Using `matplotlib` and `seaborn` to visualize the stock price data and technical indicators.

```python
import matplotlib.pyplot as plt
import seaborn as sns

# Plot Closing Price and Moving Averages
plt.figure(figsize=(14, 7))
plt.plot(df['Close'], label='Close Price', color='blue')
plt.plot(df['SMA_50'], label='50-Day SMA', color='orange')
plt.plot(df['SMA_200'], label='200-Day SMA', color='green')
plt.title('Stock Price and Moving Averages')
plt.xlabel('Date')
plt.ylabel('Price')
plt.legend()
plt.show()

# Plot RSI
plt.figure(figsize=(14, 7))
plt.plot(df['RSI'], label='RSI', color='purple')
plt.axhline(70, color='red', linestyle='--', label='Overbought')
plt.axhline(30, color='green', linestyle='--', label='Oversold')
plt.title('Relative Strength Index (RSI)')
plt.xlabel('Date')
plt.ylabel('RSI')
plt.legend()
plt.show()

# Plot MACD
plt.figure(figsize=(14, 7))
plt.plot(df['MACD'], label='MACD', color='blue')
plt.plot(df['MACD_signal'], label='MACD Signal', color='orange')
plt.bar(df.index, df['MACD_hist'], label='MACD Histogram', color='grey', alpha=0.5)
plt.title('MACD and MACD Signal')
plt.xlabel('Date')
plt.ylabel('MACD')
plt.legend()
plt.show()
```

### 6. **Detailed Analysis**

**Moving Averages (SMA):**
- **50-Day SMA:** Short-term trend indicator.
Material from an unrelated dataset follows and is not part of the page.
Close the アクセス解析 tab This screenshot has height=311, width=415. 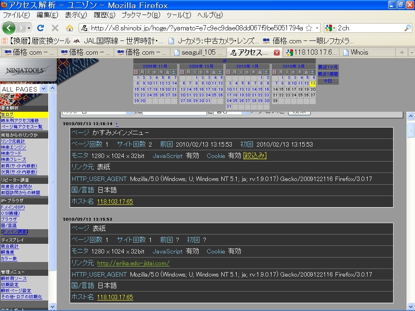[x=277, y=53]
Useful for identifying medium-term trends.
- **200-Day SMA:** Long-term trend indicator. Helps in understanding long-term trends.

**Relative Strength Index (RSI):**
- **Overbought (>70):** Stock might be due for a correction.
- **Oversold (<30):** Stock might be undervalued or due for a rebound.

**MACD:**
- **MACD Line vs. Signal Line:** The crossing points can indicate buy or sell signals.
- **MACD Histogram:** Shows the difference between MACD and the Signal Line, indicating momentum.

**Visualizations:**
- **Moving Averages Plot:** Helps in visualizing how the stock price relates to short-term and long-term trends.
- **RSI Plot:** Shows overbought or oversold conditions and helps in timing buy or sell decisions.
- **MACD Plot:** Provides insights into momentum and potential buy/sell signals.

### Example Commit Messages

1. “Set up the repository and created branch for Task 2.”
2. “Loaded and prepared stock price data.”
3. “Calculated technical indicators using TA-Lib: SMA, RSI, and MACD.”
4. “Visualized stock price data with technical indicators.”

### Final Notes

- Ensure that the data you use for financial metrics and technical analysis is accurate and up-to-date.
- Review and validate your visualizations and indicators for correctness.
- Adapt the code based on the specific features of your dataset and the methods available in `PyNance`.

Feel free to adjust the code and analysis according to your specific needs and dataset characteristics.